» **Exercise instructions**:
#1 In the piece on anti-bias training, shorten the paragraph that begins "According to data presented" while keeping its main facts.
#2 Rewrite the piece on anti-bias training from "Amy Zeiden, a" to "their health care.", replacing "implicit bias" with "unconscious bias".

Top of Selected extract

Is mandatory anti-bias training an effective way to change unconscious discrimination? Following the very public trajectory that Starbucks took following an incident of racial profiling and corporate response, other industries, including health care, are examining whether they are effectively addressing racial bias, what their organizational responsibility is, and what is the measured effect of mandatory anti-bias training.
According to data presented at the 2018 Society for Academic Emergency Medicine, anti-bias training does have a measurable effect on patient care in regards to mitigating implicit bias and creating an inclusive and safe environment for all patients. The data was gathered from a study of emergency medicine residents who took an online Implicit Association Test (IAT) on race followed by a facilitated discussion, to determine whether an implicit bias curriculum leads to greater self-awareness by the participants.
Amy Zeiden, a resident in emergency medicine at Penn, was the study lead author. “As health care providers, we are a critical part of our patients’ lives, and it’s imperative that we’re aware of how they’re being treated and how they’re feeling. Health care doesn’t work if patients don’t feel comfortable and safe.”
The need to train medical staff to better understand patients has been a feature of a larger research effort by Penn’s House Staff & Advanced Practice Provider Quality Council. Understanding that racial disparity is a problem, and needs to be addressed, is part of residents’ training. Residents work with community health workers, doing rounds to understand where patients come from, and understand how implicit bias may affect their health care.

Bottom of Selected extract
Top of Recorded data

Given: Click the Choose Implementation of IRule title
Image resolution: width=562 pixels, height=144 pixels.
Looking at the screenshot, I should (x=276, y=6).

Bottom of Recorded data

» **Per-task outputs**:
#1 Data presented at the 2018 Society for Academic Emergency Medicine showed that anti-bias training measurably affects patient care by reducing implicit bias and making the setting inclusive and safe for all patients. The study involved emergency medicine residents who took an online Implicit Association Test on race and then joined a facilitated discussion. It examined whether an implicit bias curriculum increases participants' self-awareness.

#2
Amy Zeiden, a resident in emergency medicine at Penn, was the study lead author. “As health care providers, we are a critical part of our patients’ lives, and it’s imperative that we’re aware of how they’re being treated and how they’re feeling. Health care doesn’t work if patients don’t feel comfortable and safe.”
The need to train medical staff to better understand patients has been a feature of a larger research effort by Penn’s House Staff & Advanced Practice Provider Quality Council. Understanding that racial disparity is a problem, and needs to be addressed, is part of residents’ training. Residents work with community health workers, doing rounds to understand where patients come from, and understand how unconscious bias may affect their health care.